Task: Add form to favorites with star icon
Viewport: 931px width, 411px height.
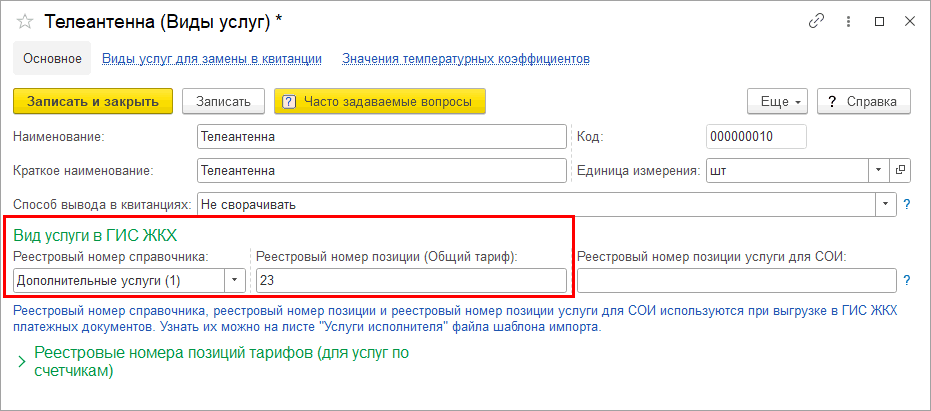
---
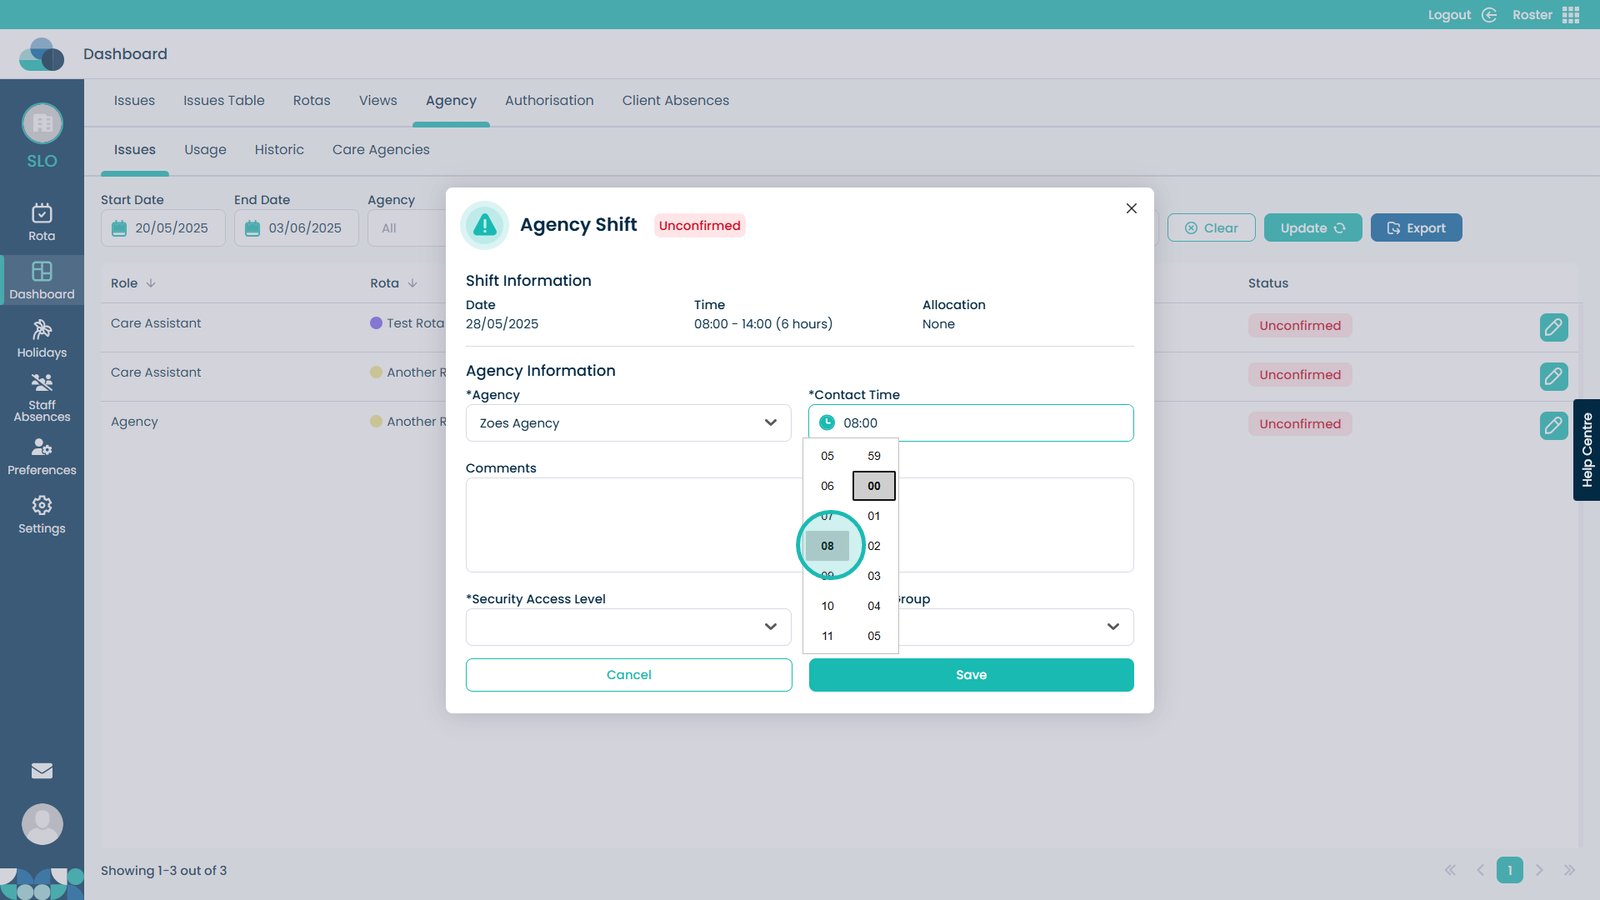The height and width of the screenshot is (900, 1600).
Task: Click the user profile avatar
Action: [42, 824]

◆ **WHAT TO DO**
Copy the stretch of items from the line containing "The height and" through the line containing "Action: [42, 824]", word for word, with the pictures left out.

◆ **PROBLEM SOLUTION**
The height and width of the screenshot is (900, 1600).
Task: Click the user profile avatar
Action: [42, 824]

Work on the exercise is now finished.